Description of problem: After updating to the latest Satellite 6.2.10 packages, ipa packages, and gssproxy packages, single sign-on using the "Active Directory Direct" method no longer works. Status output of gssproxy.service shows 'Unspecified gss failure'. Version-Release number of selected component (if applicable): How reproducible: Always Steps to Reproduce: 1. Visit Satellite UI URL Actual results: A brief text appears in the browser: 'Kerberos authentication did not pass' and a redirect to the web UI login page occurs. Expected results: Kerberos authentication should pass and login to the UI should occur without entering any credentials.
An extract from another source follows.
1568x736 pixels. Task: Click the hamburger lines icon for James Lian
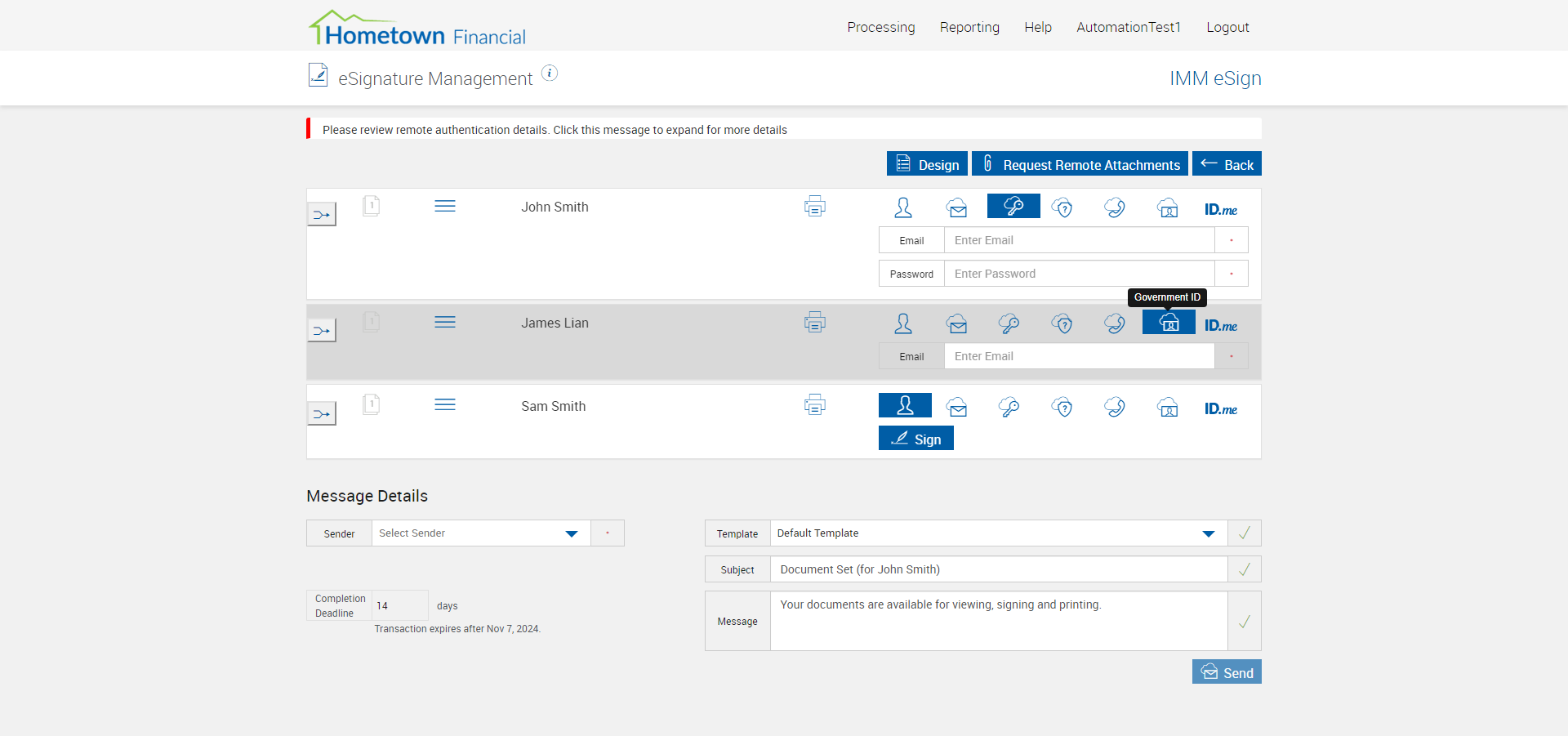tap(445, 322)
Additional info: I have left and rejoined the domain, generated new http.keytab, checked permissions on the keytab, re-run the satellite-installer with the ipa authentication option as documented in the Satellite documentation for connecting to Active Directory directly. Nothing seems to work.
Hello Ryan, I have some questions that could be addressed from debugs that would normally be provided in a support case, if you have one for this issue. If you have not already done so, please open a support case with us for troubleshooting of this issue. Otherwise: At the point you filed this BZ, Satellite 6.2.11 was available, have you attempted to update to this and check again? Also, are you currently running the latest packages available via RHEL 7.4's release? Thanks.
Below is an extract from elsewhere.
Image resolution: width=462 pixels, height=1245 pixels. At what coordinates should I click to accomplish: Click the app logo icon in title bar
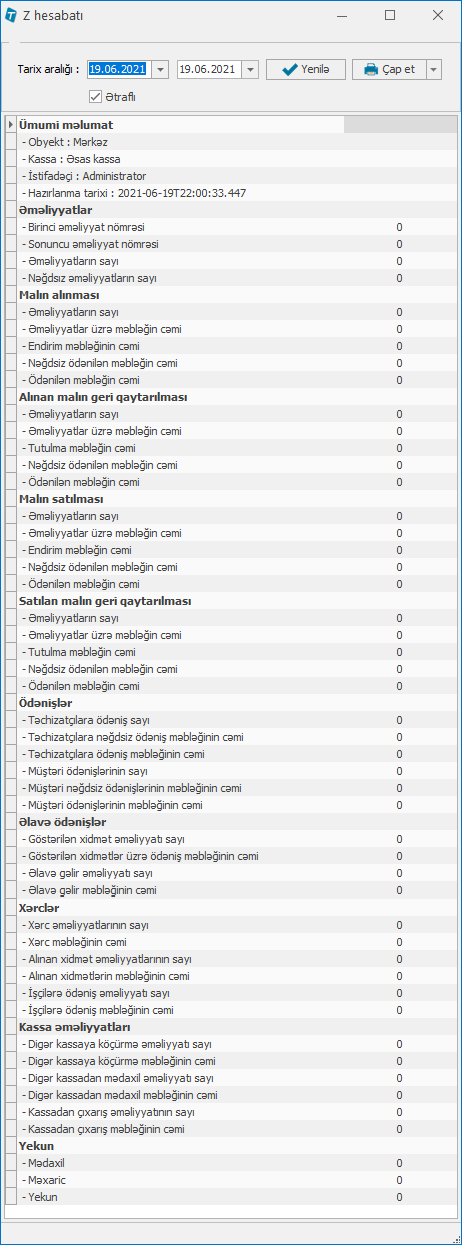click(11, 15)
Hello Craig, Due to another issue I am having with Satellite, it is reporting 0 errata available on configuration items after errata is applied, even though errata is still available. I have since figured out how to force a proper errata applicability via `/usr/sbin/katello-package-upload -f` and was able to determine that there are still package updates available for the Satellite server. Due to environment requirements, I cannot apply the updates until a CR is approved on Friday; however, I will report back here once they are applied. The Satellite server has been updated to 6.2.11. I will provide debug information if I still have an issue after the latest RHEL packages have been applied on Friday. If not, I will still come back, report that the updates worked and close this bug. Thank you.
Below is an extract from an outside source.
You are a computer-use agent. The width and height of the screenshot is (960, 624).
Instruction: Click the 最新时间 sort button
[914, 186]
Hi Ryan, Any updates? Thanks!
Yes sir. Updated to 6.2.12 and still had the issue. I used the realm command to leave the domain and then followed the documentation @ https://access.redhat.com/documentation/en-us/red_hat_satellite/6.2/html-single/server_administration_guide/#sect-Red_Hat_Satellite-Server_Administration_Guide-AD_direct to rejoin and set up Satellite for AD authentication. I then flushed the kerberos tickets on my Windows machine, logged out and back in to obtain new tickets, and I still briefly see the "Kerberos authentication did not pass" text in my browser before I am redirected to the regular Satellite login screen. I do want to point out that SSSD/kerberos auth is working just fine for SSH login just to address any concerns about whether there is a good join.
A production.log with debug log level from login process could help. Could we please get it before further debugging?
Email is bouncing to the reporter. I am closing this out.